## Problem description
Print the data below exactly, but only the lines from the one containing "#21 (626, 215)" down to the one containing "Shop (433, 47)", inclusive.

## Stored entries
================
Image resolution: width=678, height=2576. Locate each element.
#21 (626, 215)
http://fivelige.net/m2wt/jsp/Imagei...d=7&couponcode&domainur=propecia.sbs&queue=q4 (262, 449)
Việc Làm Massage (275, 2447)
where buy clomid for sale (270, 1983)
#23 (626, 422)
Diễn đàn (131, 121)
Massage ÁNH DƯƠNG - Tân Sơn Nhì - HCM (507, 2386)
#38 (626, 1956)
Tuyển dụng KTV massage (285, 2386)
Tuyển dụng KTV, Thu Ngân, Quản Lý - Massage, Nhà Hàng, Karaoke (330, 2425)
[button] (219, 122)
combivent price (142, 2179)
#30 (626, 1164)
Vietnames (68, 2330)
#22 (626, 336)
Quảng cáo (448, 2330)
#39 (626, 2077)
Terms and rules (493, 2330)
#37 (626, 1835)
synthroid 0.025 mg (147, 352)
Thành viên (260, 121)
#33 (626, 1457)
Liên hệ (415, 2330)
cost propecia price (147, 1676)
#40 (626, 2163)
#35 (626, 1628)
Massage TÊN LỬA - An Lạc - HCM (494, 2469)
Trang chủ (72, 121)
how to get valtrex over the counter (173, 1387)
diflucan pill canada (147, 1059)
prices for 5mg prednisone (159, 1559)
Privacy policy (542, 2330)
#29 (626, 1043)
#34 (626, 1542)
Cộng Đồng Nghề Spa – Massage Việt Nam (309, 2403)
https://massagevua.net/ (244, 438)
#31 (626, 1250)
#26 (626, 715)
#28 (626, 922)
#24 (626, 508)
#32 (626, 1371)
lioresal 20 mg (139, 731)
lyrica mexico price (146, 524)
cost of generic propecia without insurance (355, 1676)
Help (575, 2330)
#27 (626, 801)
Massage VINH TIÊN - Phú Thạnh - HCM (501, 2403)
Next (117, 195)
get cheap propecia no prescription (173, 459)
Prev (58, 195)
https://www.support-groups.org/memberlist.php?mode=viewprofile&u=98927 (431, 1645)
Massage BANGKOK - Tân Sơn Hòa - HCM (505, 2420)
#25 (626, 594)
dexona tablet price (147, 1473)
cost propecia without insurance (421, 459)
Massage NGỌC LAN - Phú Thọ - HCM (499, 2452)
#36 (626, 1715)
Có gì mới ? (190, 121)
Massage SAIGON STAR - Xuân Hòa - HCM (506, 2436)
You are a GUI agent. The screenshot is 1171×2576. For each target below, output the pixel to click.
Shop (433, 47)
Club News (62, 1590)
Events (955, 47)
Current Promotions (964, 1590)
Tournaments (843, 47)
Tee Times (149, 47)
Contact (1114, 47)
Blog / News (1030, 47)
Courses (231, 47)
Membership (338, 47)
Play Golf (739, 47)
================
## Response
#21 (626, 215)
http://fivelige.net/m2wt/jsp/Imagei...d=7&couponcode&domainur=propecia.sbs&queue=q4 (262, 449)
Việc Làm Massage (275, 2447)
where buy clomid for sale (270, 1983)
#23 (626, 422)
Diễn đàn (131, 121)
Massage ÁNH DƯƠNG - Tân Sơn Nhì - HCM (507, 2386)
#38 (626, 1956)
Tuyển dụng KTV massage (285, 2386)
Tuyển dụng KTV, Thu Ngân, Quản Lý - Massage, Nhà Hàng, Karaoke (330, 2425)
[button] (219, 122)
combivent price (142, 2179)
#30 (626, 1164)
Vietnames (68, 2330)
#22 (626, 336)
Quảng cáo (448, 2330)
#39 (626, 2077)
Terms and rules (493, 2330)
#37 (626, 1835)
synthroid 0.025 mg (147, 352)
Thành viên (260, 121)
#33 (626, 1457)
Liên hệ (415, 2330)
cost propecia price (147, 1676)
#40 (626, 2163)
#35 (626, 1628)
Massage TÊN LỬA - An Lạc - HCM (494, 2469)
Trang chủ (72, 121)
how to get valtrex over the counter (173, 1387)
diflucan pill canada (147, 1059)
prices for 5mg prednisone (159, 1559)
Privacy policy (542, 2330)
#29 (626, 1043)
#34 (626, 1542)
Cộng Đồng Nghề Spa – Massage Việt Nam (309, 2403)
https://massagevua.net/ (244, 438)
#31 (626, 1250)
#26 (626, 715)
#28 (626, 922)
#24 (626, 508)
#32 (626, 1371)
lioresal 20 mg (139, 731)
lyrica mexico price (146, 524)
cost of generic propecia without insurance (355, 1676)
Help (575, 2330)
#27 (626, 801)
Massage VINH TIÊN - Phú Thạnh - HCM (501, 2403)
Next (117, 195)
get cheap propecia no prescription (173, 459)
Prev (58, 195)
https://www.support-groups.org/memberlist.php?mode=viewprofile&u=98927 (431, 1645)
Massage BANGKOK - Tân Sơn Hòa - HCM (505, 2420)
#25 (626, 594)
dexona tablet price (147, 1473)
cost propecia without insurance (421, 459)
Massage NGỌC LAN - Phú Thọ - HCM (499, 2452)
#36 (626, 1715)
Có gì mới ? (190, 121)
Massage SAIGON STAR - Xuân Hòa - HCM (506, 2436)
You are a GUI agent. The screenshot is 1171×2576. For each target below, output the pixel to click.
Shop (433, 47)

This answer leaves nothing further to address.